Adam
Adam

Reputation: 23

Discord Bot Looping Task from Command

Good afternoon all, I should preface this post with the statement that I am pretty new to Python and know enough to get myself into trouble, but not enough to always get out of trouble...this is one of those instances I can't get out.

I am attempting to create a Discord Bot using discord.py that has the ultimate goal of being started from a command in Discord, starts counting the days since the start command was issued, and sends a message to Discord every morning with the count. I also would have a command to reset the count and another to cancel the counter. For testing purposes, I have created code to count minutes instead of days and a task loop of only 10 seconds rather than a full day.

My problem is that I am attempting to use a discord.ext task for the loop, but I clearly don't know how to use it properly, and my research online has not made it any more clear to me. I'm hoping some folks here can steer me in the right direction. I have supplied my code below.

What I expect to happen when I execute my code:

What actually happens:

The code is currently being hosted on replit.com, hence the keep_alive function using UpTimeRobot to keep the bot alive. Something to note, I originally used asyncio.sleep() to just wait to send the new message. This worked fine for shorter periods (like a few minutes to hours) but even with UpTimeRobot doing its thing, I can't get 100% uptime of the Bot and I think whenever the bot went offline for a few minutes, it stopped my counter loop and that was that. This is what lead me to look into Tasks, as I read they can be used to continue loops on reconnection if the bot goes offline for a bit.

import discord
import os
import keep_alive
from datetime import date, datetime, time, timedelta
from discord.ext import commands, tasks

bot = commands.Bot(command_prefix="$")
init_count = 0
count = 0
channel_id = My_Channel_ID_Here

@bot.event
async def on_ready():
    print('We have logged in as {0.user}'.format(client))

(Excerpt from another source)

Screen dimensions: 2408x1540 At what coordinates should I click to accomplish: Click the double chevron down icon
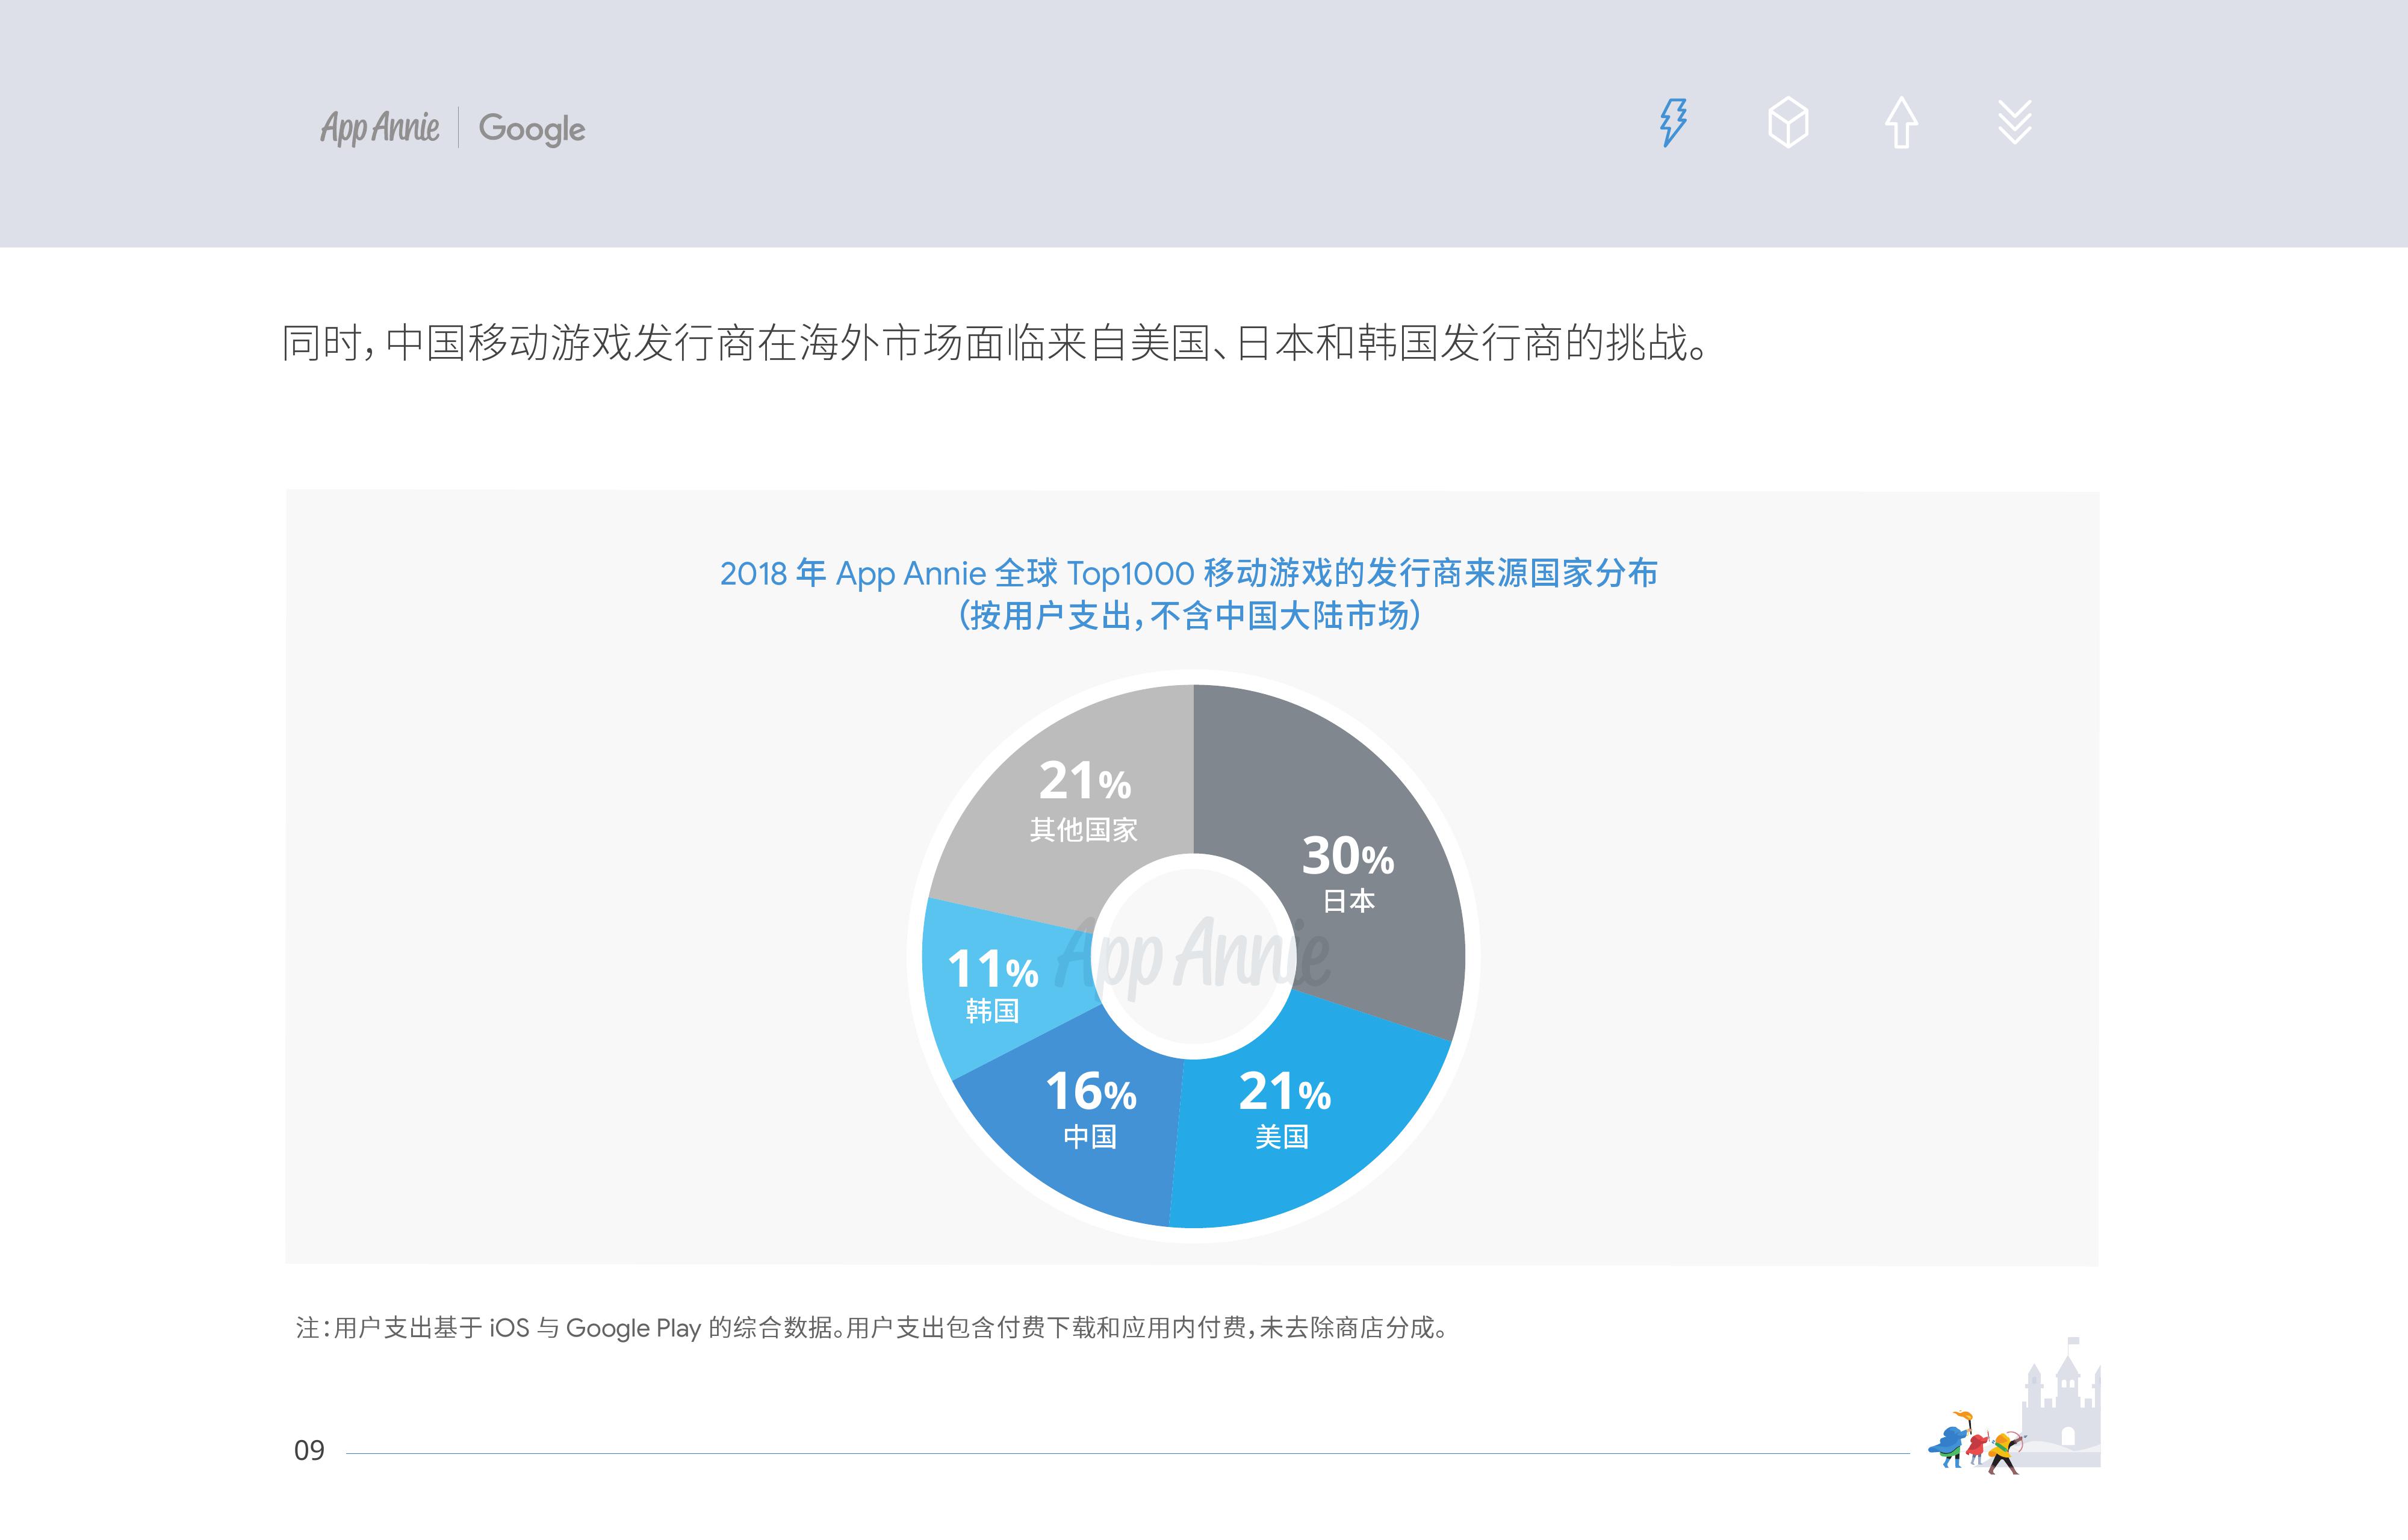click(2014, 123)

@tasks.loop(seconds=10, count=None, reconnect=True)
async def min_counter():
    global count
    global init_count
    count = init_count
    today = datetime.today()
    now = datetime.today()
    channel = bot.get_channel(channel_id)

    if today.minute != now.minute:
            # increment count by 1
      count = count + 1
      today = now
      print('Count: ' + str(count))
      await channel.send('It Has Been ' + str(count) + ' Minutes.') # Send message of minutes count

@bot.command() # Command to start the counter
async def start (ctx, arg: int): # arg is initial number of minutes to start with
    global init_count
    init_count = arg
    await ctx.send('It Has Been ' + str(init_count) + ' Minutes.') # Send message of minutes count
    min_counter.start()

@bot.command() # Command to reset counter
async def reset (ctx):
    global count
    count = 0
    await ctx.send('It Has Been 0 Minutes.') # Send message that count is not zero

@bot.command() # Command to stop the counter
async def stop (ctx):
    min_counter.cancel()
    await ctx.send('Counter Stopped.')

keep_alive.keep_alive() # keep alive function call
bot.run(os.getenv('TOKEN')) # Discord bot private token call

Upvotes: 2

Views: 1371

Answers (1)

Richard
Richard

Reputation: 425

Upon quick inspection you are looping the method min_counter() but every time it is called you are changing the values of now and today to datetime.today().

So when you go to compare the values here:

if today.minute != now.minute:
  # increment count by 1
  count = count + 1
  today = now
  print('Count: ' + str(count))
  await channel.send('It Has Been ' + str(count) + ' Minutes.') # Send message of minutes count

This will always evaluate to False.

Easy Fix

Although I don't like the use of globals too much, here is how we could fix this keeping the style you have now.

Start the counter and initialize a variable named start_time in global scope:

@bot.command() # Command to start the counter
async def start (ctx, arg: int): # arg is initial number of minutes to start with
    global init_count, start_time
    start_time = datetime.today()
    await ctx.send('It Has Been ' + str(init_count) + ' Minutes.') # Send message of minutes count
    min_counter.start()

Then check if start_time is equal to now in the loop:

@tasks.loop(seconds=10, count=None, reconnect=True)
async def min_counter():
    global count, start_time, init_count
    now = datetime.today()
    channel = bot.get_channel(channel_id)

    if start_time != now:
      # increment count by 1
      count = count + 1
      print('Count: ' + str(count))
      await channel.send('It Has Been ' + str(count) + ' Minutes.') # Send message of minutes count

Let me know if everything works for you, I'd be happy to help further if needed.